*** Data for processing ***

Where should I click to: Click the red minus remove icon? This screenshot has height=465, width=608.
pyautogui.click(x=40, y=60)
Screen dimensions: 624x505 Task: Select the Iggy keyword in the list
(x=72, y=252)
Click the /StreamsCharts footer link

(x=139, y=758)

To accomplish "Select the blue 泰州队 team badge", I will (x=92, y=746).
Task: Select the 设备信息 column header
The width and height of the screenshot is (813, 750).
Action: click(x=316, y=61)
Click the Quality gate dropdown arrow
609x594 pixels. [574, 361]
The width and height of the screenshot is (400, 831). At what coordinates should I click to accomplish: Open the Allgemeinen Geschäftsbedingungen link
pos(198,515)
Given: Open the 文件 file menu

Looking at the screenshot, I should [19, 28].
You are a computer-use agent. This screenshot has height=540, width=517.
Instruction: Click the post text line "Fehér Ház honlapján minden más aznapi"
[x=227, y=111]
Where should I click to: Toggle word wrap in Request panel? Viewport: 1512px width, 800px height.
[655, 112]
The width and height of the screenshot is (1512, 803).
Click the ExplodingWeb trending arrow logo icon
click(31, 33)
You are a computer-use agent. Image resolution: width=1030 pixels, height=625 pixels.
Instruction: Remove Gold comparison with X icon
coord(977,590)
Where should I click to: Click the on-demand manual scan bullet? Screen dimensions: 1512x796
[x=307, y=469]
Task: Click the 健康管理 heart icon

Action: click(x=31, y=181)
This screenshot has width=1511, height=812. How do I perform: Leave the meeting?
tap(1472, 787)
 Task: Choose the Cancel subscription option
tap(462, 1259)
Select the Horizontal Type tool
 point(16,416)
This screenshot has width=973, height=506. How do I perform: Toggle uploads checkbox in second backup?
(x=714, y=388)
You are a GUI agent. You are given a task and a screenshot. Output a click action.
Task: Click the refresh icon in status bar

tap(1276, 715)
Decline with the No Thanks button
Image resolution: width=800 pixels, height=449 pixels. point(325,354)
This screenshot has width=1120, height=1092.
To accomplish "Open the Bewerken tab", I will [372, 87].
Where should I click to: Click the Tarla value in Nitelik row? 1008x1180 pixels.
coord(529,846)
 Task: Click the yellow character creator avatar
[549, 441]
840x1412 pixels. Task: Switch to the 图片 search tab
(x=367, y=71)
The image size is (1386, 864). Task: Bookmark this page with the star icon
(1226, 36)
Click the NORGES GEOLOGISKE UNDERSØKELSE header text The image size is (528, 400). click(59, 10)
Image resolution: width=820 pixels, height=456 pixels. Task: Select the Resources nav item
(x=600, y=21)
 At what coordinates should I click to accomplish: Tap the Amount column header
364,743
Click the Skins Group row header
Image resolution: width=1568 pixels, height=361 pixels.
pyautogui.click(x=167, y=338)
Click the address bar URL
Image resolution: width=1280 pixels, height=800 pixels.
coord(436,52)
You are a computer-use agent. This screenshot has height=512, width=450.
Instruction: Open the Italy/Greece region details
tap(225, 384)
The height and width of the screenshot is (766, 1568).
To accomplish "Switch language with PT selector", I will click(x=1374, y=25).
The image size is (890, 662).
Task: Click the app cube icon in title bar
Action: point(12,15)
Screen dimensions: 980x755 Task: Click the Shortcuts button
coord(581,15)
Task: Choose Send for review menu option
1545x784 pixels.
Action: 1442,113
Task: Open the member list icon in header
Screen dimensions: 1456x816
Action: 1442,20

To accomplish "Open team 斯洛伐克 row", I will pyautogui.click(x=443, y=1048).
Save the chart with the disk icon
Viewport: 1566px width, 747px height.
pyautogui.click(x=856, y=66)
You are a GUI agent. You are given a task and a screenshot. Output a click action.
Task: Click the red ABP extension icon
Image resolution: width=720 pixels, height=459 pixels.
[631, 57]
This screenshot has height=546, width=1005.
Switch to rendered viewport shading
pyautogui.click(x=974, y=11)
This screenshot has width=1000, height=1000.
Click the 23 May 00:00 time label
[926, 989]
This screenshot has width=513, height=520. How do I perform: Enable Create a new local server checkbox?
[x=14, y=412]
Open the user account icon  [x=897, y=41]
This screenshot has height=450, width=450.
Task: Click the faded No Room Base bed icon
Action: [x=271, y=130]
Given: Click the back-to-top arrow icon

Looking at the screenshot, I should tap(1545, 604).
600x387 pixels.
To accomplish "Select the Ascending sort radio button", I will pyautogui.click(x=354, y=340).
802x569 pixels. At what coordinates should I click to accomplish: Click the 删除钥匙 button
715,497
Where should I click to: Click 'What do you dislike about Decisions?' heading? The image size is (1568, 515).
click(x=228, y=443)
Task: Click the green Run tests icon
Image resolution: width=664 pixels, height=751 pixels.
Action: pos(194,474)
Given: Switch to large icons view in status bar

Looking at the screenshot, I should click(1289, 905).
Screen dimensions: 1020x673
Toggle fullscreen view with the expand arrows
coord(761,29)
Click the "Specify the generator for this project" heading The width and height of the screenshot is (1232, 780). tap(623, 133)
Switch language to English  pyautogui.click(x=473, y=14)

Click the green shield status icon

*** End of Data for processing ***

Brief
Would you retype the lines above from the one with "Select the Horizontal Type tool" down to the one with "Task: Click the red ABP extension icon", word for word, both ends included and no other lines?

Solution to the exercise
Select the Horizontal Type tool
 point(16,416)
This screenshot has width=973, height=506. How do I perform: Toggle uploads checkbox in second backup?
(x=714, y=388)
You are a GUI agent. You are given a task and a screenshot. Output a click action.
Task: Click the refresh icon in status bar

tap(1276, 715)
Decline with the No Thanks button
Image resolution: width=800 pixels, height=449 pixels. point(325,354)
This screenshot has width=1120, height=1092.
To accomplish "Open the Bewerken tab", I will [372, 87].
Where should I click to: Click the Tarla value in Nitelik row? 1008x1180 pixels.
coord(529,846)
 Task: Click the yellow character creator avatar
[549, 441]
840x1412 pixels. Task: Switch to the 图片 search tab
(x=367, y=71)
The image size is (1386, 864). Task: Bookmark this page with the star icon
(1226, 36)
Click the NORGES GEOLOGISKE UNDERSØKELSE header text The image size is (528, 400). click(59, 10)
Image resolution: width=820 pixels, height=456 pixels. Task: Select the Resources nav item
(x=600, y=21)
 At what coordinates should I click to accomplish: Tap the Amount column header
364,743
Click the Skins Group row header
Image resolution: width=1568 pixels, height=361 pixels.
pyautogui.click(x=167, y=338)
Click the address bar URL
Image resolution: width=1280 pixels, height=800 pixels.
coord(436,52)
You are a computer-use agent. This screenshot has height=512, width=450.
Instruction: Open the Italy/Greece region details
tap(225, 384)
The height and width of the screenshot is (766, 1568).
To accomplish "Switch language with PT selector", I will click(x=1374, y=25).
The image size is (890, 662).
Task: Click the app cube icon in title bar
Action: point(12,15)
Screen dimensions: 980x755 Task: Click the Shortcuts button
coord(581,15)
Task: Choose Send for review menu option
1545x784 pixels.
Action: 1442,113
Task: Open the member list icon in header
Screen dimensions: 1456x816
Action: 1442,20

To accomplish "Open team 斯洛伐克 row", I will pyautogui.click(x=443, y=1048).
Save the chart with the disk icon
Viewport: 1566px width, 747px height.
pyautogui.click(x=856, y=66)
You are a GUI agent. You are given a task and a screenshot. Output a click action.
Task: Click the red ABP extension icon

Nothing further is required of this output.